● **Task**
Rewrite the stretch from "At what coordinates should I click to accomplish: Click" through "will click(819, 129).", replacing "Task" with "Goal" and leaving everything else unchanged.

— START —

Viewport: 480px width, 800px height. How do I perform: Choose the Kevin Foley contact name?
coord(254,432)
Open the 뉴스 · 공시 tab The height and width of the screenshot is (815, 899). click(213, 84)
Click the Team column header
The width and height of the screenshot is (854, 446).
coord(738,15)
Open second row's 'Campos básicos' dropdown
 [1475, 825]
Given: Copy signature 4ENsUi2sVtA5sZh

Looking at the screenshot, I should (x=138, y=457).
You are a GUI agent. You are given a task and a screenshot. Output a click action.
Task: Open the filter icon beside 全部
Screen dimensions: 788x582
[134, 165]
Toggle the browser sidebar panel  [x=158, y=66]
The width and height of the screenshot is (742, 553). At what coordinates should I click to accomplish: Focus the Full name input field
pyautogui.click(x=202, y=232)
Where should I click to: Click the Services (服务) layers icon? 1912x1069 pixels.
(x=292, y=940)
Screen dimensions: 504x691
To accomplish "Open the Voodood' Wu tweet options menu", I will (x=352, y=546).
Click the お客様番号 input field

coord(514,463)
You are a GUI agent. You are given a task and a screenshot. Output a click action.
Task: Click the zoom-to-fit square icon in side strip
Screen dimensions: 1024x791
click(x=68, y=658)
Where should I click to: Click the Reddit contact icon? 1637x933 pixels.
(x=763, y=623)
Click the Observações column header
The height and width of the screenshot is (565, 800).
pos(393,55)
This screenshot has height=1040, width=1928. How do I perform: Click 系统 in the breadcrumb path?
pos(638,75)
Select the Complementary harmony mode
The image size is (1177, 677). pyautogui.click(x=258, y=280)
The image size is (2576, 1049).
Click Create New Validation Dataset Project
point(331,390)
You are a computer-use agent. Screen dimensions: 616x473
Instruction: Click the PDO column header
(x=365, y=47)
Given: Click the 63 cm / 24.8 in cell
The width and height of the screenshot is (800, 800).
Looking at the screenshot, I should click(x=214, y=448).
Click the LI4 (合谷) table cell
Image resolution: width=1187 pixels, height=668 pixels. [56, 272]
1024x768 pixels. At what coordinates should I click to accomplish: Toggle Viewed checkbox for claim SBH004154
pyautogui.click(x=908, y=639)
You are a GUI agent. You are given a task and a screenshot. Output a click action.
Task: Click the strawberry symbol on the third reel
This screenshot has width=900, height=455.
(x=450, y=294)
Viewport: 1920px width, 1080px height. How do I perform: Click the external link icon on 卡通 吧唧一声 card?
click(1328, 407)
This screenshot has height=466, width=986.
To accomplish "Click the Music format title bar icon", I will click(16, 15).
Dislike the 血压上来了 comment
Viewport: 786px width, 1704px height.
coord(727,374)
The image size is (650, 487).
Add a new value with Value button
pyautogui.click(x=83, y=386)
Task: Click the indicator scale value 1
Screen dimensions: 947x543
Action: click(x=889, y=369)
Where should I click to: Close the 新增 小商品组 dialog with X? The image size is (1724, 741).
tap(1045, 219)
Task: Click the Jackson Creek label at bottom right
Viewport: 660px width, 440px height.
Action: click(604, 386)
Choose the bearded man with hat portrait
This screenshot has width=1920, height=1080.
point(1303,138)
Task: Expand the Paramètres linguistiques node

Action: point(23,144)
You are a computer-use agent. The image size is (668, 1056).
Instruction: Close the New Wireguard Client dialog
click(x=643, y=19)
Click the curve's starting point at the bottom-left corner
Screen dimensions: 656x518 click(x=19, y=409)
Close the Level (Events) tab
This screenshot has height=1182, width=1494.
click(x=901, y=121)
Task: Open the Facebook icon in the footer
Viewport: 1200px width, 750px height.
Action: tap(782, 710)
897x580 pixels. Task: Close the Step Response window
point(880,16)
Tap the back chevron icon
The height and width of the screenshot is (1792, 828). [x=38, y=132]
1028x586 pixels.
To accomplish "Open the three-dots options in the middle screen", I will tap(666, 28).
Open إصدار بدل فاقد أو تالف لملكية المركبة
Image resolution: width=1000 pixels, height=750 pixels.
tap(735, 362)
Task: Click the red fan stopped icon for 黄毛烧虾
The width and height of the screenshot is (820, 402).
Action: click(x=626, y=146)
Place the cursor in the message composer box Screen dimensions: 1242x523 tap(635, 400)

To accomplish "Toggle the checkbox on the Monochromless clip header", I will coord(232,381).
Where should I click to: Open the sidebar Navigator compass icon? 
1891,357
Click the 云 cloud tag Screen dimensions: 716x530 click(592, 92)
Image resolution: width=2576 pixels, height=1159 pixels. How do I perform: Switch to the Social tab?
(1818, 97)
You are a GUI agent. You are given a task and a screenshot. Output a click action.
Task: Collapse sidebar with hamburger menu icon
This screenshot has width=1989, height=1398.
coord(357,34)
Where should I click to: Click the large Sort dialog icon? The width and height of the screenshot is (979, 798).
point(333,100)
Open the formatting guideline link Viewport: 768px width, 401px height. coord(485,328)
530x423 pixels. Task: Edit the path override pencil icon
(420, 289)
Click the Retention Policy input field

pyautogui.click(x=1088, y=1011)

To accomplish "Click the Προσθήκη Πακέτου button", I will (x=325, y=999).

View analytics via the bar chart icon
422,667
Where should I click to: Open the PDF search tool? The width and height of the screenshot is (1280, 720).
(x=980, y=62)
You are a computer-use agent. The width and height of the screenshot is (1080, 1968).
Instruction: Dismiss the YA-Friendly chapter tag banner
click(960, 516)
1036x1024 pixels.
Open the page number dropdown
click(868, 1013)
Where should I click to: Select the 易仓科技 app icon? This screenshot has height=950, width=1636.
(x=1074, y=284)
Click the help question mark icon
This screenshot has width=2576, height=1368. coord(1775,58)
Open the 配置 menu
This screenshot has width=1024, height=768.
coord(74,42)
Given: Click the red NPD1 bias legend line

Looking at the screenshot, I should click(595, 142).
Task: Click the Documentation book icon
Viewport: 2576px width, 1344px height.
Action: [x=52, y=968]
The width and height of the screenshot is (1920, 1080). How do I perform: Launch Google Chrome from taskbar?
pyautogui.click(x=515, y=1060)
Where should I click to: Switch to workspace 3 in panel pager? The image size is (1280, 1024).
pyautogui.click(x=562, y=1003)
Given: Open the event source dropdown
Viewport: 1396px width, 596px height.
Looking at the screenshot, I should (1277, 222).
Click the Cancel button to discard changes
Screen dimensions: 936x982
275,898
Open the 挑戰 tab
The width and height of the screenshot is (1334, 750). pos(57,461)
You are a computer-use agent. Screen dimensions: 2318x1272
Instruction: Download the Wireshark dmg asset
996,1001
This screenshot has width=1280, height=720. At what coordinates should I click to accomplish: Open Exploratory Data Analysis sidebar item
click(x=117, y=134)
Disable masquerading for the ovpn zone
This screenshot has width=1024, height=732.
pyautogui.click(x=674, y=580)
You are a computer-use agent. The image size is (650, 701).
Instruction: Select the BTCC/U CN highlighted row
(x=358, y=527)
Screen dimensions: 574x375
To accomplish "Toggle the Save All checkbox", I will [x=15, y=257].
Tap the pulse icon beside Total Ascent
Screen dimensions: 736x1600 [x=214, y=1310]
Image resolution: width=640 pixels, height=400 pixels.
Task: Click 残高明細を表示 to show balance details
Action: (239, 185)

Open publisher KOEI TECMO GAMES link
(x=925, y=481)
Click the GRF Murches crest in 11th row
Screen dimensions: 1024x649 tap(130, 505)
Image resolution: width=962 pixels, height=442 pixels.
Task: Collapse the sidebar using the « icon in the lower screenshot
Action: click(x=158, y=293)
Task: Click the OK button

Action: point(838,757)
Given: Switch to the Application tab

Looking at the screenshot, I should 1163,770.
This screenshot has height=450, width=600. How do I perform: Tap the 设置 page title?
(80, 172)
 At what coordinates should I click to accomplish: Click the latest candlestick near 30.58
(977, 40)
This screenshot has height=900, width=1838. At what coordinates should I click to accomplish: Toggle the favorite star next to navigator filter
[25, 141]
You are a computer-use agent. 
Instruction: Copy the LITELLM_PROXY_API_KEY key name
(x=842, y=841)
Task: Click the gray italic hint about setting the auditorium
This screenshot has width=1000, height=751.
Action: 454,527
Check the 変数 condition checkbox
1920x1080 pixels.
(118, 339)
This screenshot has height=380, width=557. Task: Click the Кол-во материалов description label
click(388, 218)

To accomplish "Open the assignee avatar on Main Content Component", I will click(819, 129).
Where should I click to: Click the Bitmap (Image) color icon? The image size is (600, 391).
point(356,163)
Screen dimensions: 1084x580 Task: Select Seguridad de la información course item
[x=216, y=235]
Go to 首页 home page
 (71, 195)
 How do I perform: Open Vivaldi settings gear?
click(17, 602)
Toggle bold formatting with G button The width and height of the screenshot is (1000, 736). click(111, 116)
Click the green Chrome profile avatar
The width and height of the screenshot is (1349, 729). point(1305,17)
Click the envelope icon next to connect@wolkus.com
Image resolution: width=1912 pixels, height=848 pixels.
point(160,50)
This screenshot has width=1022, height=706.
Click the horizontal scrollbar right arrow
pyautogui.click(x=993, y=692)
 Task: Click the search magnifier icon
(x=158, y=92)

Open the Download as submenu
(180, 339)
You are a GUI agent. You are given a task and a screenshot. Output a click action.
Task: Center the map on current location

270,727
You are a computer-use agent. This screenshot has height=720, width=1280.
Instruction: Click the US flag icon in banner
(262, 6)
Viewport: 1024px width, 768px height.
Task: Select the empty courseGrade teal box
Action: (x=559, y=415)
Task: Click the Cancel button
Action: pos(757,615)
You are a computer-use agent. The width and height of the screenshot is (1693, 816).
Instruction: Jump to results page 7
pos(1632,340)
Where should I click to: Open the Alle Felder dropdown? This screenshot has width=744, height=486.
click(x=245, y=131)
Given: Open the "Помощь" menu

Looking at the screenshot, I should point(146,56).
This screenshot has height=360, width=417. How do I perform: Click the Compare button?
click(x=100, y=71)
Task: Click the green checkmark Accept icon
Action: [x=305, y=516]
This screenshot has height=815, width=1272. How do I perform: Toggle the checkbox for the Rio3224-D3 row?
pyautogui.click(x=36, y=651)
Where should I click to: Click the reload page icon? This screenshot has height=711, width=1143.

— END —

● **Exercise response**
 At what coordinates should I click to accomplish: Click the latest candlestick near 30.58
(977, 40)
This screenshot has height=900, width=1838. At what coordinates should I click to accomplish: Toggle the favorite star next to navigator filter
[25, 141]
You are a computer-use agent. 
Instruction: Copy the LITELLM_PROXY_API_KEY key name
(x=842, y=841)
Goal: Click the gray italic hint about setting the auditorium
This screenshot has width=1000, height=751.
Action: 454,527
Check the 変数 condition checkbox
1920x1080 pixels.
(118, 339)
This screenshot has height=380, width=557. Goal: Click the Кол-во материалов description label
click(388, 218)

To accomplish "Open the assignee avatar on Main Content Component", I will click(819, 129).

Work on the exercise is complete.